Sultan Bathery (North Kerala), Feb. 18: Tribals who have forcibly occupied the Muthanga wildlife sanctuary — an important elephant habitat — yesterday beat up 19 forest officials and wildlife activists, bound them and held them hostage for over 18 hours.
The group of 19 had gone to meet leaders of the Adivasi Gothra Mahasabha (Tribal Council) and appeal to them to vacate the sanctuary, where they have been living for the past month and a half. But some tribals thought they were trying to set fire to the forest to force an evacuation and attacked them.
A freelance photographer, Sali Thankappan, who had accompanied the group, was also taken captive.
The hostages were released today at noon after talks between the district collector and the tribal leaders, but tension is mounting.
Wildlife enthusiasts and forest department officials have renewed calls for moving the 1,000-odd tribal families out of the sanctuary.

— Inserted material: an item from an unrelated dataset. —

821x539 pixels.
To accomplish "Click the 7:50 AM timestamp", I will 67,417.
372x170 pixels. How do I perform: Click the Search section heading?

Mobilisation of forces and arms have been reported from law enforcement agencies, including Kerala police and forest officials, as well as the tribals. According to residents of Muthanga, the tribals have acquired a few guns, too, apart from traditional weapons such as bows and arrows.
“There could be some decisive action tonight,” a police source at Sultan Bathery said. The prospective action could lead to a bloody battle, if the current signals are anything to go by.
“We will fight to the finish,” vowed Gothra Mahasabha leader C.K. Janu. She said the sanctuary was occupied because the state government failed to live up to its promise of giving 5 acres of land to all tribal families in Kerala. The promise was made by chief minister A.K. Antony last year after a protracted agitation by tribal groups.
Wildlife activists and forest officials, however, point out that the tribals are obstructing an important elephant corridor (the path used by roaming elephant herds) in south India.
The sanctuary, located in the middle of a 334 sq km forest area is on the critical tri-junction between Muthanga, Wyanad and Bandipur National Parks and forms part of the Nilgiri Biosphere Reserve. The Noolpuzha river flows through the sanctuary and elephants from different parts of the Nilgiri range converge here in search of water during summer.
According to wildlife enthusiasts, the movement of roaming herds towards Muthanga would have started by now from places like Mudumalai in Tamil Nadu.
The Union ministry of environment and forests had taken note of the “tribal occupation” and the threat it posed to wildlife.
It sent a strongly-worded letter to the chief secretary of the Kerala government nearly a month ago, demanding immediate action. But this had little effect because the government was caught between concerns of wildlife protection on the one side and its political exigency of fulfilling its promise to tribals on the other.
Antony, on his part, had tried to give away parts of the sanctuary to the tribals. On two trips to Delhi, he even made a request to the ministry of environment and forests but was turned down on the ground that it would set a wrong precedent.
The state government’s inaction in vacating the sanctuary has also prompted the Wildlife Trust of India, a Delhi- based NGO, to file a petition before the Central Empowered Committee, created by the Supreme Court to vacate forest encroachments.